State v. Switzler, 143 Mo. 287; 45 S. W. 245.

State v. Ferris, 53 Ohio St. 314; 41 N. E. 579.

4. Practical Applications of the Rule.

a. NOT A DIRECT TAX TO BE APPORTIONED AMONG THE STATES.

The results of the doctrine that inheritance taxes are not imposed upon property but upon privilege are far reaching, as a few of its practical applications will illustrate.

The Federal inheritance tax of 1898 was construed as an excise or impost and not a direct tax and was not required to be apportioned among the states in proportion to their population.

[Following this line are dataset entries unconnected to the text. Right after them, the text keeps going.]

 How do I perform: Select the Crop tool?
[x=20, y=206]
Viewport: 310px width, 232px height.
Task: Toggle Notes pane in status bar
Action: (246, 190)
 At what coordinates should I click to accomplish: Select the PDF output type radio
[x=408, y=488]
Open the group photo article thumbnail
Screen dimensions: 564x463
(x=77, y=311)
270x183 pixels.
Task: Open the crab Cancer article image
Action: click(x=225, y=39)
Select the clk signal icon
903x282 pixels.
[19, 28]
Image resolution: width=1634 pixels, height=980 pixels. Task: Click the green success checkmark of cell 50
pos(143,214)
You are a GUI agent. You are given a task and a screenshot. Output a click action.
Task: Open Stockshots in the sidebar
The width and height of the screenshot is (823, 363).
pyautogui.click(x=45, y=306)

Knowlton v. Moore, 178 U. S. 41; 20 S. Ct. Rep. 747.

The court said:

"It is apparent that if imposts, duties and excises are controlled by controlled by the rule of intrinsic uniformity the methods usually employed at the time of the adopting of the constitution in all countries in the levy of such taxes would have to be abandoned." And again at page 109, Taxes imposed with reference to the ability of the person upon whom the burden is placed to bear the same have been levied from the foundation of the government."

b. PROPERTY OTHERWISE EXEMPT MUST BE INCLUDED AND VALUED.

This is so as to United States government bonds.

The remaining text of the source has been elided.